Last Thursday the Times ran a story about the impending train wreck related to the sheer numbers of soldiers coming home from Operation Iraqi Fiefdom with serious mental illnesses.
What was planned as a short and decisive intervention in Iraq has become a grueling counterinsurgency that has put American troops into sustained close-quarters combat on a scale not seen since the Vietnam War. Psychiatrists say the kind of fighting seen in the recent retaking of Falluja - spooky urban settings with unlimited hiding places; the impossibility of telling Iraqi friend from Iraqi foe; the knowledge that every stretch of road may conceal an explosive device - is tailored to produce the adrenaline-gone-haywire reactions that leave lasting emotional scars.
A September report by the Government Accountability Office found that officials at six of seven Veterans Affairs medical facilities surveyed said they "may not be able to meet" increased demand for treatment of post-traumatic stress disorder. Officers who served in Iraq say the unrelenting tension of the counterinsurgency will produce that demand.
It is difficult to fathom the horror some of these people deal with. Being away from family and friends is difficult enough but then they have to deal with this hell once they get home.
After he came home, he began drinking heavily and saw his marriage fall apart, Mr. Brown said. He was discharged and returned to his hometown, Peru, Ind., where he slept for two weeks in his Ford Explorer, surrounded by mementos of the war. "I just couldn't stand to be with anybody," said Mr. Brown, 35, sitting at his father's kitchen table.
Dr. Batten started him on the road to recovery by giving his torment a name, an explanation and a treatment plan.
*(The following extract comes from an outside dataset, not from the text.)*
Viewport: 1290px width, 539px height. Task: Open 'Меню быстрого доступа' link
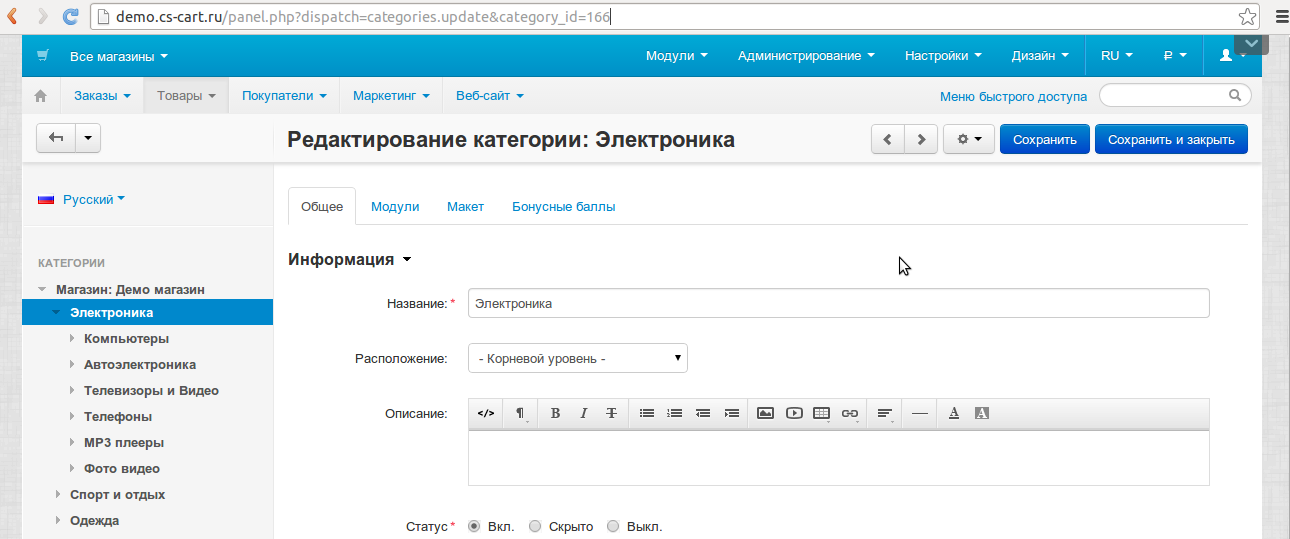[x=1013, y=97]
But 18 months after leaving Iraq, he takes medication for depression and anxiety and returns in dreams to the horrors of his war nearly every night.
The scenes repeat in ghastly alternation, he says: the Iraqi girl, 3 or 4 years old, her skull torn open by a stray round; the Kuwaiti man imprisoned for 13 years by Saddam Hussein, cowering in madness and covered in waste; the young American soldier, desperate to escape the fighting, who sat in the latrine and fired his M-16 through his arm; the Iraqi missile speeding in as troops scramble in the dark for cover.
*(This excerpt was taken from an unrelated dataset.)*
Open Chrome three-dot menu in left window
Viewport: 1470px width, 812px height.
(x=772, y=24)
"That's the one that just stops my heart," said Mr. Brown. "I'm in my rack sleeping and there's a school bus full of explosives coming down at me and there's nowhere to go."
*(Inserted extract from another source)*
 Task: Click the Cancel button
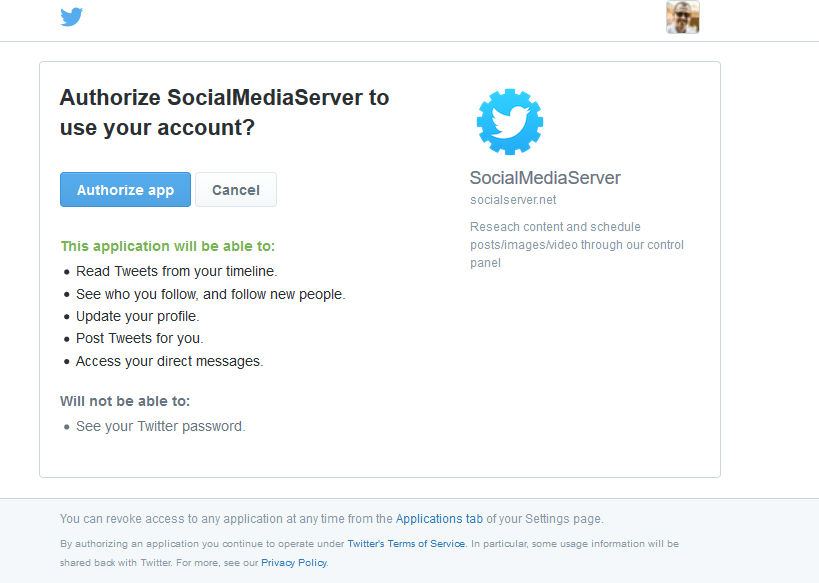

They come back from hell then have the trauma of a system not well equipped to help them. Lovely. No doubt Bush still sleeps soundly through the night, sure enough that he is correct in his "decisions". After all there is a price for freedom and in his world no price is too much to show that freedom is on the march. Similarly Rumsfeld is assured in the knowledge that you go to war with the army you have, not the army you wish to have. They would surely mess their drawers if they saw a fraction of the nightmare they have inflicted upon our full-time warriors, national guard, and reserves (not to mention the poor people of Iraq). How nice it must be to waltz through life so charmed and assured.
Bush can afford to be like that, our Time Magazine Man of the Year, because he has always lived in a beautiful bubble. Getting in to college, no problem. Need some help avoiding real danger in Vietnam, let me show you where to line up. Getting in to graduate school to avoid miltary service, have I got a spot for you. Need money from rich benefactors to avoid standing on your own two feet, let me make a few phone calls. Need the SEC to look the other way about the little matter of insider trading, daddy can take care of that. Want to own a piece of a major league baseball team even though you don't have anything on your resume suggesting you bring any talent to the table? Oh, and want to do it with other people's money? Why not? Our bubble boy preznit should sleep well at night for all the soldiers who can't because they live the hell he committed them to in the name of failed policy and planning. And why wouldn't he sleep well at night, everything is taken care of.